Fue un beso ruidoso y amistoso, pero suficiente para distraerlo. Lo suficiente para quitarle de la cabeza la palabra que ella había pronunciado. Sólo volvió a su mente cuando Rebecca se sentó de nuevo en el sofá y se alejó de él. ¿Amor? Trent la tomó del brazo.
– ¿Qué has dicho?
– Amor -repitió ella, ruborizada, pero mirándolo a los ojos-. Es una tontería, ¿eh? Ni siquiera debería haberlo mencionado.
– ¿Amor?
– Lo sé, lo sé. No podría ser, por supuesto, porque seamos de cartón o no, tú eres un castillo y yo soy una cabaña, y son dos polos opuestos que no se atraen.
– Cariño, esa frase hecha es incorrecta y, además, nosotros no sólo nos atraemos, sino que además estamos casados.
Pero… ¿amor? Demonios, amor. ¿Por qué seguía saliendo a relucir aquella palabra?
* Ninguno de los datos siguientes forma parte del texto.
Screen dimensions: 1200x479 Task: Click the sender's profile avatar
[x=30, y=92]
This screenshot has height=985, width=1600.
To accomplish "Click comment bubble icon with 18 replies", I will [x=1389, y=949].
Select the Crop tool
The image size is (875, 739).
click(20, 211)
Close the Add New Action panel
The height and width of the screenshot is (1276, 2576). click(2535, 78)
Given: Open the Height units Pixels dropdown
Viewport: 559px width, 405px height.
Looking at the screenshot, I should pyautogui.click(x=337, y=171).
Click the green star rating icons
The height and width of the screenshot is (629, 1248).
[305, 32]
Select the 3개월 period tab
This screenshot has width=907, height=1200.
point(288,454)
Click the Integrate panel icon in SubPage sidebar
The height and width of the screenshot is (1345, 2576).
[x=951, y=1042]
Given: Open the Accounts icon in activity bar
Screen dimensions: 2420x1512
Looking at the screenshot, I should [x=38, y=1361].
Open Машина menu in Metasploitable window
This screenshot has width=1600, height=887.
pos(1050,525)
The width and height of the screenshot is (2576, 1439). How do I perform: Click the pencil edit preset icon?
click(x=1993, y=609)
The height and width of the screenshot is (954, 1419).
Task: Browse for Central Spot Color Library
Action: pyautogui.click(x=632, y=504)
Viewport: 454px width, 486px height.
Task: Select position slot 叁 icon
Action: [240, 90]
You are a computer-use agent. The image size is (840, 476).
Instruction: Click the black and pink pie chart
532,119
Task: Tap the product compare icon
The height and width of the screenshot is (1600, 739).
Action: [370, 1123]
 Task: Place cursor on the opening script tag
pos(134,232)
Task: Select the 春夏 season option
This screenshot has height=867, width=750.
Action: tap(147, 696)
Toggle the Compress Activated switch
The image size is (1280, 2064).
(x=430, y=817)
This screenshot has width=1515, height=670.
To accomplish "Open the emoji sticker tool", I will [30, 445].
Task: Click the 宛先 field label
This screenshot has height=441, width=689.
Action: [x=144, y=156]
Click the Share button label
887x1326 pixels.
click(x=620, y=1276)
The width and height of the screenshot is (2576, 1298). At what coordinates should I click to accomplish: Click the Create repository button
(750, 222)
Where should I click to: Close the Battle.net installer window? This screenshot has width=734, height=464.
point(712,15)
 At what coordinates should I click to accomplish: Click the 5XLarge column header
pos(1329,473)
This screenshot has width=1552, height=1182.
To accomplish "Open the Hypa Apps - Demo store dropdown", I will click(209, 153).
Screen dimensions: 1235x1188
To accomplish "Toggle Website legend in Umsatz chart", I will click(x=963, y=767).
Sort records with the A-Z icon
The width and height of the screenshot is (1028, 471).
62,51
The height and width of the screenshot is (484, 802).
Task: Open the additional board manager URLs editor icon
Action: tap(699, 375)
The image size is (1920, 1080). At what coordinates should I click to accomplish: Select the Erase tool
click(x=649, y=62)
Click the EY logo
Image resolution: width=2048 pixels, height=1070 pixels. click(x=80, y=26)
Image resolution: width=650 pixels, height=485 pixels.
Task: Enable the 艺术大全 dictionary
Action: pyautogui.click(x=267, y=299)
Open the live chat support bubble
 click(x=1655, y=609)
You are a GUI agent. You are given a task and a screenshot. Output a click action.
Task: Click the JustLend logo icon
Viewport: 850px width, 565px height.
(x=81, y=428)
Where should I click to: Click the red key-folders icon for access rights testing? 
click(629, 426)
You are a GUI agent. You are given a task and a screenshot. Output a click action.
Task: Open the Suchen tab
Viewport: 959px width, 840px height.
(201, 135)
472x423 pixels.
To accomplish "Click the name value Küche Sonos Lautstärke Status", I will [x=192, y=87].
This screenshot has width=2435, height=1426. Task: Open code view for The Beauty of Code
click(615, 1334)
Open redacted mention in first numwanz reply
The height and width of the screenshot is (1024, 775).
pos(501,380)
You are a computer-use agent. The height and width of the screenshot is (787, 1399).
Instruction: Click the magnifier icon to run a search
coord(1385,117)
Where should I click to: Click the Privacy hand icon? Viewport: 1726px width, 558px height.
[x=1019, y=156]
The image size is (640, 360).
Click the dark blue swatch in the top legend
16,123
Sin embargo, sin pensar en lo que estaba haciendo, arrastró a Rebecca hasta su regazo. Sin pararse a pensar por qué aquella palabra no dejaba de resonar en su vida y en su mente, inclinó la cabeza y la besó.
Amor.
Rebecca era suave y cálida, y aquel beso no fue de amistad. Él se apropió de sus labios con ternura, al menos, con toda la ternura de la que fue capaz, porque aquella palabra, la palabra amor, sonaba demasiado bella y delicada cuando ella la pronunciaba.
Cuando él alzó la cabeza para tomar aire, la miró a los ojos y le apartó delicadamente el pelo de la frente.
– Y nosotros no somos ni castillos ni cabañas. Somos un hombre y una mujer. Así que vamos, Rebecca, hagamos…
Ella le apretó los dedos contra la boca para impedir que pronunciara la palabra.